— Prompt —
Copy the data word for word, from the line containing "The height and width of the screenshot is (616, 659)." through the line containing "Describe the element", with both of those lines included.

━━━━━ Supplied data

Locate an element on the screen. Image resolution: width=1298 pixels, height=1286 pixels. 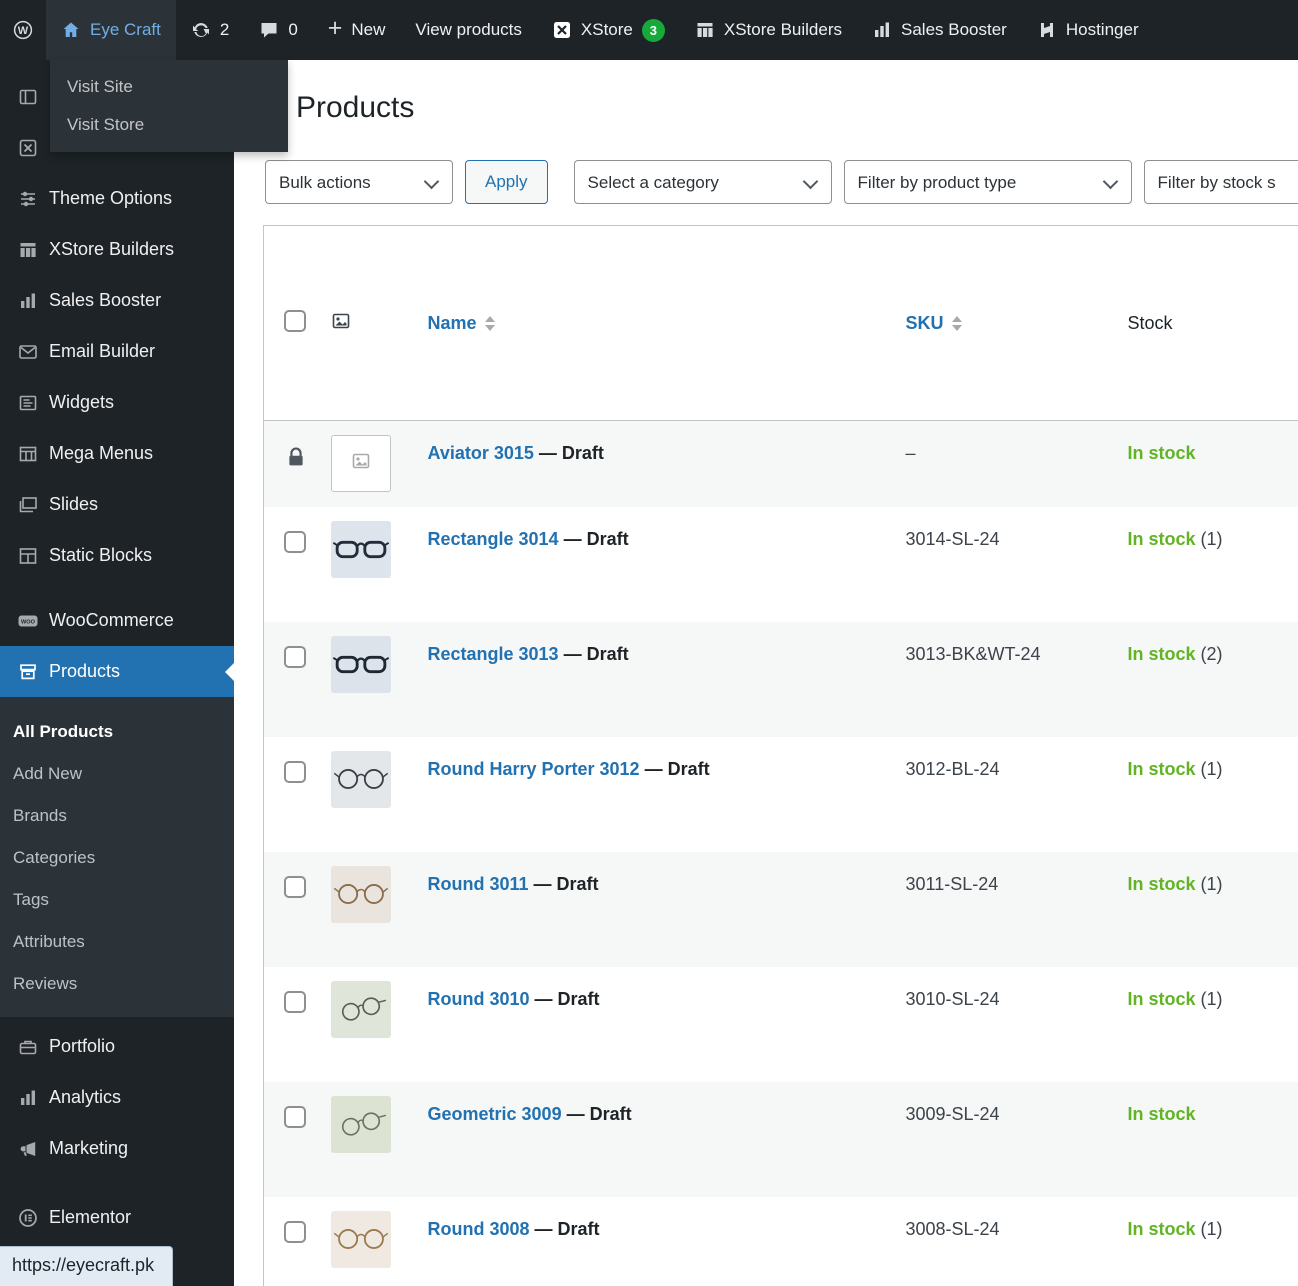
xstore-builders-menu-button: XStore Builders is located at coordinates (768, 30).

━━━━━━━━━━
━━━━━ Supplied data

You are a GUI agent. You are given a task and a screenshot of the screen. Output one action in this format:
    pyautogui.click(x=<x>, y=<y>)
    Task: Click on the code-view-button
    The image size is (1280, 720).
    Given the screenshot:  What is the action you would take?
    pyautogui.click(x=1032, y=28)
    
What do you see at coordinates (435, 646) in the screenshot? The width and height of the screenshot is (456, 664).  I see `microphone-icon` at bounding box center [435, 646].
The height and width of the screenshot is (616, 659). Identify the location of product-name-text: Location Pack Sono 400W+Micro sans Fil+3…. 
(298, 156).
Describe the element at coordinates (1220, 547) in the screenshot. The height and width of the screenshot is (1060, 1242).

━━━━━━━━━━

— Result —
The height and width of the screenshot is (616, 659). Identify the location of product-name-text: Location Pack Sono 400W+Micro sans Fil+3…. 
(298, 156).
Describe the element at coordinates (1220, 547) in the screenshot. The height and width of the screenshot is (1060, 1242).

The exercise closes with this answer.